Tubular Bells didn’t actually make it to number one for nearly a year and a half after release – in fact it ended up deposing its own follow-up Hergest Ridge – by which time Robert Wyatt’s barrel rolling take on “I’m A Believer”, featuring Nick Mason of Pink Floyd on drums and production, had given the label a surprise proper singles chart hit in September 1974. Neither of those breakthroughs really swayed the label much from its cosmic adventurer path, meaning its early output was most often a case of throwing straws in the air, possibly in several movements and in odd timings. The occasional import, not least a long association with Captain Beefheart and Can’s attempt from 1975 to achieve a level of commerciality (oddly partly through their version of “Silent Night”), sneaks in but for the most part the representatives here are of an often eccentric and usually very British bent.

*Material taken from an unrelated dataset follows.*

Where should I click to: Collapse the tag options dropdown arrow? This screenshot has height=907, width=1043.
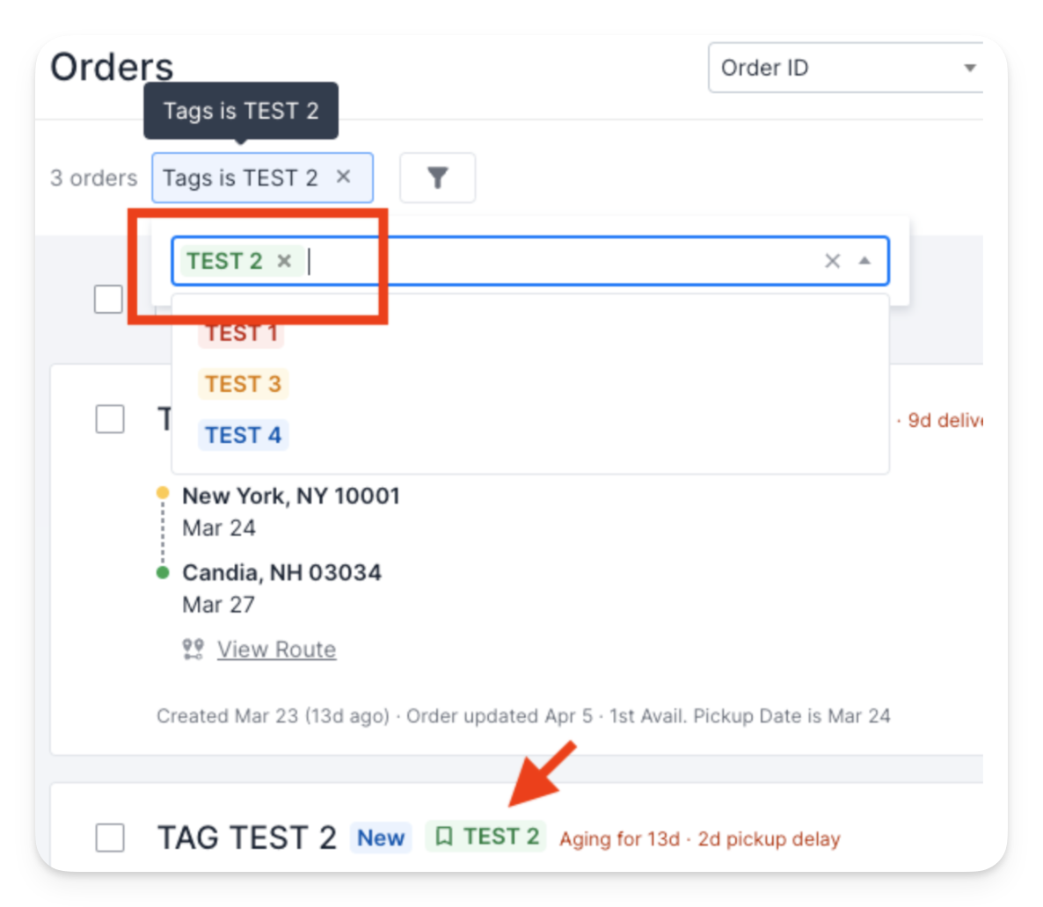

Of course there’s plenty that doesn’t work – step forward Steve York’s Camelo Pardalis, a jazz all-star outfit as unwieldy as their name – and more than enough unnecessarily complex prog in its various forms, usually featuring Steve Hillage on guitar, but alongside those lie Kevin Coyne’s Van Morrison-esque, right down to the voice, take on eccentric folk-blues boogie, David Bedford’s Oldfield-aided outer space orchestrations and the pleasingly peculiar individual worldview poetry of Ivor Cutler. Meanwhile “Let’s Eat (Real Soon)” by Hatfield And The North, psych-proggers from the Canterbury scene that launched Wyatt and Kevin Ayers, sounds guitar solo aside a lot like Gorky’s Zygotic Mynci a decade or more ahead of time. Even more outre is the single contribution from the collaborative album between Henry Cow and Slapp Happy, whose carnival avant-rock makes Gong sound like Art Garfunkel, but a more reliable signpost ahead while still ploughing their own furrow were those making shapes with primitive synths. Edgar Froese of Tangerine Dream’s “Epsilon In Malaysian Pale” sketched out a tropical haze with Mellotron while the shivering synth tones of White Noise, David Vorhaus’ early experimental electronic project, sounded like nothing else not coming from the BBC Radiophonic Workshop, whose pioneering composer Delia Derbyshire was an early collaborator on the project.

Electronic music would return to the roster in due course; in the meantime it was 1977 and, like most of the London underground scene, Virgin were having an epiphany.